Interview by Enrico Grigoletti
Images by Leslie Williamson

Week 41

Nobody wants to be an apprentice in this field anymore. This seems to be the standard complaint if you converse with any Italian artisan. It seems that younger generations from our Bel Paese have lost interest in working with their hands…literally. In the meantime the rest of the world has come to experience a ‘Renaissance of Craftsmanship’ which has been evolving over the past five or six years. Cobblers, leather and furniture makers, but also coffee roasters and butchers have developed into contemporary aspirational role models, embracing simple and honest work and life values.
We discussed this and more with Leslie Williamson, author and photographer of Handcrafted Modern and Modern Originals, two of the most important titles that have spurred this new wave of interest in craftsmanship.

Enrico Grigoletti) Hi Leslie, each good interview commences by asking the background of the interviewee and how said person has shaped his or her professional path. So tell me, what’s your story?

Leslie Williamson) Well, I started as a photographer of course, shooting for almost 15 years without shooting houses. I shot people and then I started my own personal project because of my natural interest in architecture and design. I think the spark that pushed me to do that was mainly because I was not happy with the design books I saw and that’s why I started to shoot everything I wanted, the way I wanted. That’s why Handcrafted Modern feels to me like a real personal project. After shooting for Handcrafted Modern I was looking for a publisher but I ended up writing the book myself, which wasn’t my initial plan. I found myself really enjoying writing about what I saw through my pictures, so now I write books too.

EG) How did you become interested in the mid-century modern aesthetic, and the architecture and design from this period?

LW) I think I was naturally interested in it, probably because my father was really into this particular architecture and furniture. So I realize now that it’s likely because I grew up surrounded by Danish modern furniture. But when I first started shooting it, I didn’t make that connection. I only just realized that it was in my bones somehow. My interest in design reaches far beyond the 20th century but I ended up photographing modernist houses because it’s the era that’s disappearing the quickest.

EG) Is your interest in crafts strictly related to the product itself… or rather, are you more interested in the fact that everything made by hand has deeper human involvement, compared to today’s mass produced goods?

LW) I always find myself more interested in things that you can see the human hand in. I think I have a huge appreciation of craftsmanship on any level, and I feel there’s something really beautiful in those imperfections that happen only in something made by people’s hands. It’s a one of a kind quality in things made by a person and not a machine. I think there’s a beautiful soul and humanity in those objects and environments that I’m naturally drawn to.

EG) Do you think there’s any particular reason why craftsmanship is experiencing a Renaissance of its own? And I’m not only talking about products but also how this affects people and their daily lives.

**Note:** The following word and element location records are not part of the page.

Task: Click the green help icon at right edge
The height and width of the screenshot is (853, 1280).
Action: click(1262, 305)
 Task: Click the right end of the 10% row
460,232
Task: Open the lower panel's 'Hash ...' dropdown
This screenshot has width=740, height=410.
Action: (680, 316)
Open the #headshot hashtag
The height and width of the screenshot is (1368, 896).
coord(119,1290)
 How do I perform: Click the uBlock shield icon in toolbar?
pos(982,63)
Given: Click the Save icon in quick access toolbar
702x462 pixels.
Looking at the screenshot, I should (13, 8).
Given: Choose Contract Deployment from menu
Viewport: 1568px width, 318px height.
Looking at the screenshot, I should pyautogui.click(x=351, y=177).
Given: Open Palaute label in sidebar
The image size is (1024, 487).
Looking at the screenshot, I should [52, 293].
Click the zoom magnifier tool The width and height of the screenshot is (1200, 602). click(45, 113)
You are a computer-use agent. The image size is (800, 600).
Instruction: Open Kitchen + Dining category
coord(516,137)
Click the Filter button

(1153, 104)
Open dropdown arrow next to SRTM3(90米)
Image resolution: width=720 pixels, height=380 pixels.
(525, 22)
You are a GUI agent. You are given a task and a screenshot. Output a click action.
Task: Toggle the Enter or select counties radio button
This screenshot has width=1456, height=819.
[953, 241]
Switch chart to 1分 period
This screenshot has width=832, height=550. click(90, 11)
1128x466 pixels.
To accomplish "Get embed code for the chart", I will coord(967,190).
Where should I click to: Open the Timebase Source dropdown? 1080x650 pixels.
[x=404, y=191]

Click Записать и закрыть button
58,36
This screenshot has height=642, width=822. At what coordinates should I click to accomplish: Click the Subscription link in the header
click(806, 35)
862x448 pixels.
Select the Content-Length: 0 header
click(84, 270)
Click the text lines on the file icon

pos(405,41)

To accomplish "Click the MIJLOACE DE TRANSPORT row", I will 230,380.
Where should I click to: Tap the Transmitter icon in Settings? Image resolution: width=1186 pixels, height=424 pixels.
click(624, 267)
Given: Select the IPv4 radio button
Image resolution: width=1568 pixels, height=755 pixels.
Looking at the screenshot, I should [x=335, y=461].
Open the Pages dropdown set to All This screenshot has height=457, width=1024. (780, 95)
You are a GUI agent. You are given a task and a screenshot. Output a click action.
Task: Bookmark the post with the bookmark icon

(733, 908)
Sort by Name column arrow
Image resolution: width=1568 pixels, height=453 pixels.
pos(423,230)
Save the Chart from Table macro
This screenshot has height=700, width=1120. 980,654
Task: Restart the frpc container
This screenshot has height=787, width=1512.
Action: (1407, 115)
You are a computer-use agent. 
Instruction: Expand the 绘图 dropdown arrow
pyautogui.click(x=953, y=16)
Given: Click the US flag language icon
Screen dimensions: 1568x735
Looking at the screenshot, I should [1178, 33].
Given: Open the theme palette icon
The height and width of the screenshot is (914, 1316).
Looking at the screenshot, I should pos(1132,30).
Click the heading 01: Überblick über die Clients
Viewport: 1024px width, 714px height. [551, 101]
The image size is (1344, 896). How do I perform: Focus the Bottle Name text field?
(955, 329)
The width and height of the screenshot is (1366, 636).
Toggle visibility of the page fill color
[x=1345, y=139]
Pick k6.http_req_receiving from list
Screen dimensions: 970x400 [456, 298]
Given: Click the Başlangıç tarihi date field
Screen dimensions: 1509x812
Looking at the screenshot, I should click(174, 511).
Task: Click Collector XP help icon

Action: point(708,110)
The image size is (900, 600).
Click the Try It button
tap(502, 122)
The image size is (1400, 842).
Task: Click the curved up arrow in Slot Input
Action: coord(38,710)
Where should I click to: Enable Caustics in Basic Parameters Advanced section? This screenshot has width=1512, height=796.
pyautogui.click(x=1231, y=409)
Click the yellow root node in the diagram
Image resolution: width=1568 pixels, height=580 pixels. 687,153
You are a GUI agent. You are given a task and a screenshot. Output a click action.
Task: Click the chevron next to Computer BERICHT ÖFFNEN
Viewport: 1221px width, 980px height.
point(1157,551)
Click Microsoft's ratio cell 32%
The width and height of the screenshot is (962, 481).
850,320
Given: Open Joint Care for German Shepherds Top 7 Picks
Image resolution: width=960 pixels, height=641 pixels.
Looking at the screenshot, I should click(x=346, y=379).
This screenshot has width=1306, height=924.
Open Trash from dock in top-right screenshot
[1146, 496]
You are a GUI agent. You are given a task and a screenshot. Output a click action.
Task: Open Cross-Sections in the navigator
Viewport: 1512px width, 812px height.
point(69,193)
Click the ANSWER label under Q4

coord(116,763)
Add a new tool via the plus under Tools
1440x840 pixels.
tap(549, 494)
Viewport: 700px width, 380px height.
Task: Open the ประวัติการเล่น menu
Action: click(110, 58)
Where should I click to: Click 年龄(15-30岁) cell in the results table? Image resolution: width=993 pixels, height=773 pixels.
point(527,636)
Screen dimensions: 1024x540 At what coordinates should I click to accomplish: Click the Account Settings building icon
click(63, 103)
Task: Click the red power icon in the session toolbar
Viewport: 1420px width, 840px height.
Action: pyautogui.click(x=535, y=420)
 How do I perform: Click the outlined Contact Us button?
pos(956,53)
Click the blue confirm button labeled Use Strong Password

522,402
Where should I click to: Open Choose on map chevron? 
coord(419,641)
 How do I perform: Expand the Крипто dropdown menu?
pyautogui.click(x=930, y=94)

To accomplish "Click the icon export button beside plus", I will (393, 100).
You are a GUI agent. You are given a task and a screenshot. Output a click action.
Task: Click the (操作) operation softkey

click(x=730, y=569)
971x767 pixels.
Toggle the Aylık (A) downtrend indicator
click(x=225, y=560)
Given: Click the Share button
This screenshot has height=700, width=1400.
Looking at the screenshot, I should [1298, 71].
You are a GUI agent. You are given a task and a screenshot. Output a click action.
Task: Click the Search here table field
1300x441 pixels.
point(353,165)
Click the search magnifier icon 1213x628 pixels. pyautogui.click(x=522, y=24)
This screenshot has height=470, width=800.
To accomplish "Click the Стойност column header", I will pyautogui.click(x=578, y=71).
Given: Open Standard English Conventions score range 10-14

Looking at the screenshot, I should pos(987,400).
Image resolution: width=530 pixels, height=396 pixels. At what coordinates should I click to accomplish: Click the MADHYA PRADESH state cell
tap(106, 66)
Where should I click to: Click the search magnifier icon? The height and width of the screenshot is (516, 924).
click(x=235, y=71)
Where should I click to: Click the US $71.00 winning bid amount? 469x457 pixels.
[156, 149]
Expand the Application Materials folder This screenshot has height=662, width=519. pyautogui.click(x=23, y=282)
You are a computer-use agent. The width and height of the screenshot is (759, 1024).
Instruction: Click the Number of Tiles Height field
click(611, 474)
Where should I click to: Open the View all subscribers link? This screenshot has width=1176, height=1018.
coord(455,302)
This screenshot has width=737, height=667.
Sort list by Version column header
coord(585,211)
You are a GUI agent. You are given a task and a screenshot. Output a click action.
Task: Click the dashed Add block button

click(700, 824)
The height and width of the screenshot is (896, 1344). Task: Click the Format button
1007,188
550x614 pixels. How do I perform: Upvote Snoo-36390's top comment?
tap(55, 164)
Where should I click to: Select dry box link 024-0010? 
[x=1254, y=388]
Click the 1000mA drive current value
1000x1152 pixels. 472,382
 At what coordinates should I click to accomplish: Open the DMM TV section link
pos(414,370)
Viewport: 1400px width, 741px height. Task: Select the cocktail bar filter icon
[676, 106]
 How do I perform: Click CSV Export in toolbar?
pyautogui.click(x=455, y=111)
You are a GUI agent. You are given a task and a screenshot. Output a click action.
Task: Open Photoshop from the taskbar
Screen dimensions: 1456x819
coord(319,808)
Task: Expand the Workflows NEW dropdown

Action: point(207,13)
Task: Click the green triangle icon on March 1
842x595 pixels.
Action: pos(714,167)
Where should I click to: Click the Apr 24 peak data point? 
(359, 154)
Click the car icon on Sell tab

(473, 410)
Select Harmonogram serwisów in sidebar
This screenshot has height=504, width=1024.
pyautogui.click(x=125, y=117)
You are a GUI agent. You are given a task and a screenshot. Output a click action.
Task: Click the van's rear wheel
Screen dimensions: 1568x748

LW) In a lot of ways the resurgence of craftsmanship and the return of things that are “more human”, could be a natural reaction to the excess of technology and mass production of products coming from the 80s and 90s. It’s a natural backlash to the way things were going and how things are still going. I feel technology often takes us out of society and so there’s a natural craving to connect in human ways… like having a specially roasted coffee that takes longer to get but ultimately tastes better.

EG) In your opinion, what is modern craftsmanship?

LW) I think it’s different for everything. A lot of people are continuing to learn or teach themselves how to make things by hand. I don’t know if there’s a modern interpretation of that, I think craftsmanship is just craftsmanship. The book is not only concerned with how people decorate their houses, but it is more about how houses have been made overtime and how objects are displayed in their living spaces. We change things to accommodate how we live in them.

EG) Do you think that there are different perceptions on the idea of craftsmanship for different geographical areas?

LW) Well in the US there’s definitely a huge resurgence of interest from younger generations into artisanal professions like leather making or textile weaving. Also, from the connection I made with people in Europe, I know that craftsmanship is becoming stronger in Belgium and the UK as well.

EG) Is there anything new that you’re working on right now?

LW) At the moment I’m working on two new books. One is about California and how we live in California. The other one is an artist biography.

EG) Well, I can’t wait to see them on the shelves. Thank you so much for your time

LS) Thank you too!

Leslie Williamson’s work explores people and the spaces they inhabit. Trained as a portraitist at Art Center College of Design, she has straddled the line between fine art and the commercial world for her entire career, preferring the space in between.